COSHOCTON — The story related to jobs in Coshocton the past year has been there are plenty positions open, but nobody to fill them.
An employment expo by Ohio Means Jobs on Wednesday at Lake Park was not only about linking employers and employees, but allowing businesses to network with each other. The annual event was expanded this year into a family affair with activities and food by the child support division of Coshocton County Job and Family Services and the Coshocton County Fatherhood Initiative.
The expo featured 57 vendors, which along with local employers also included some colleges and military recruiters. Shanna Stanton, business coordinator for the local branch of OMJ, said seven companies were only able to send applications and couldn’t staff a table because they couldn’t spare the manpower.
“Our unemployment rate is about 7.4% in Coshocton County and that’s climbed over the last few months,” Stanton said. “This year has not been a typical one coming off the pandemic.”
Some people were looking for a new job because they were out of work, while others were looking to elevate their position. That was the goal of Rhoda Kohler.
“I usually come to these whenever they have them to see what’s available in the community, but this is one of the best ones I’ve seen as far as turnout,” Kohler said.
Many businesses said if they came away with only one or two possible candidates, they would consider that a win. That included Tracy Parks of Interim HealthCare. She said they had openings for home health aides in the Coshocton office and need an administrative assistant for the New Philadelphia office.
“We know there are people out there, but do they want to work,” Parks said.
She said just being in public was a positive for them as they find a lot of people don’t know what they do or that they offer on-the-job training. So networking was important.
Noah Gallagher, manager of the Coshocton Papa John’s Pizza, said they were looking for drivers. However, they were also supplying lunch for the vendors and that’s a way he could build a customer base.
“We like to use this as a networking. We’re able to show our fellow businesses, we can handle your business if you are in a pinch and need to feed your staff, we can do that for you,” Gallagher said.
The expo is typically in September, but was moved up a month because of the need of employers and to coincide with child support awareness month. Jaime Freeman, child support administrator for Coshocton County Job and Family Services, said they wanted a way to put their services out there and show that they’re a community partner. Children colored pictures for a chance to be included in the department’s calendar for next year.

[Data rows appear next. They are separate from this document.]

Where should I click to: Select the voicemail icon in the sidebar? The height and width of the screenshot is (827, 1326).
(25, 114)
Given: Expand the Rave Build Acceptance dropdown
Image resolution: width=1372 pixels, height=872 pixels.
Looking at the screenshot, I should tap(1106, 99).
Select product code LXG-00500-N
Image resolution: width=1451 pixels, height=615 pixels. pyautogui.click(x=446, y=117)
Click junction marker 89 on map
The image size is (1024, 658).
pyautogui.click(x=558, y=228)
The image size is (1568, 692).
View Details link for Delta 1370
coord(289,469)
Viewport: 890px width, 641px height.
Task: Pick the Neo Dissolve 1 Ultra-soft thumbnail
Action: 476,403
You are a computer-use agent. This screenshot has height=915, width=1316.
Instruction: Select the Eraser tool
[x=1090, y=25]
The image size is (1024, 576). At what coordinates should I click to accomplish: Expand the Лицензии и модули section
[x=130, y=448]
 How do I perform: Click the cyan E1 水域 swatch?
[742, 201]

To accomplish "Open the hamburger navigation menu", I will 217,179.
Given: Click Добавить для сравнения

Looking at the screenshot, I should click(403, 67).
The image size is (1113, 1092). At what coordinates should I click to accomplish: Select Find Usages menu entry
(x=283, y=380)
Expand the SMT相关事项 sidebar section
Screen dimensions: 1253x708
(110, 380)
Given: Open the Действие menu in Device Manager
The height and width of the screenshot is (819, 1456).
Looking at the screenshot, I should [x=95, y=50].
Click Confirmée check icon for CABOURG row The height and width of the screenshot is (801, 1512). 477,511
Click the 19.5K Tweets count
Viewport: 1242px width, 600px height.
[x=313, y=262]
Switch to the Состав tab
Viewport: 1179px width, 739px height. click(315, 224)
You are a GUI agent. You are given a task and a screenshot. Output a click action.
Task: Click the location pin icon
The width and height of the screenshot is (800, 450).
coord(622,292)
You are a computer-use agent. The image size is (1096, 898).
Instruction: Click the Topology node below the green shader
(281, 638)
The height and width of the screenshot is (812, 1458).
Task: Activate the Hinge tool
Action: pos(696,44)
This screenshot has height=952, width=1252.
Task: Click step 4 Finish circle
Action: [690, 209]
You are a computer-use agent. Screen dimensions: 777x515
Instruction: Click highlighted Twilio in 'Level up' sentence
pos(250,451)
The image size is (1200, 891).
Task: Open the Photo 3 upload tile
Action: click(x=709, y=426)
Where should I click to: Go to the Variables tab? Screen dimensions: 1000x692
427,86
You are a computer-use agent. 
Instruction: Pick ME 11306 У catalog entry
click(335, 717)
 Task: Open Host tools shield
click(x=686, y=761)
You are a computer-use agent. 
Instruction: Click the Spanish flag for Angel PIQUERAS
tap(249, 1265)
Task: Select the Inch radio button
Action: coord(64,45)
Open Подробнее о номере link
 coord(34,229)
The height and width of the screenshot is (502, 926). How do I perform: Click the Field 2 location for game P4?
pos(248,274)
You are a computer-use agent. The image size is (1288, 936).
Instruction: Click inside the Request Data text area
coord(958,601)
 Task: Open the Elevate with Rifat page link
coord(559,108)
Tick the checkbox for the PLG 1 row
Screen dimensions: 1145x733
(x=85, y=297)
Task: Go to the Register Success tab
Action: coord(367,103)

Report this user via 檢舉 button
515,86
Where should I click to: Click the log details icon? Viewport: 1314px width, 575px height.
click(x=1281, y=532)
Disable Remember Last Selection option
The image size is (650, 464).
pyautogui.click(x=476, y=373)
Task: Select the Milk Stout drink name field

“As an agency, we care about our community. We care about the parents and the children,” Freeman said. “It’s part of the case management services we’re supposed to provide. If individuals talk to us and tell us they have a need, we always like to point them in the direction of Ohio Means Jobs.”
The Fatherhood Initiative provided bounce houses, hot dogs and bottled water for families. William Johnson, a chairman of the organization, said they are always looking to collaborate with other community agencies. Helping parents to find full-time employment to better their families is a big part of their mission.
“So many people have lost their jobs during the pandemic. They were getting stimulus checks and unemployment checks. Now that those things are running out, dads and moms need to find gainful employment. If a dad is gainfully employed it always strengthens his family, which strengthens the community,” Johnson said.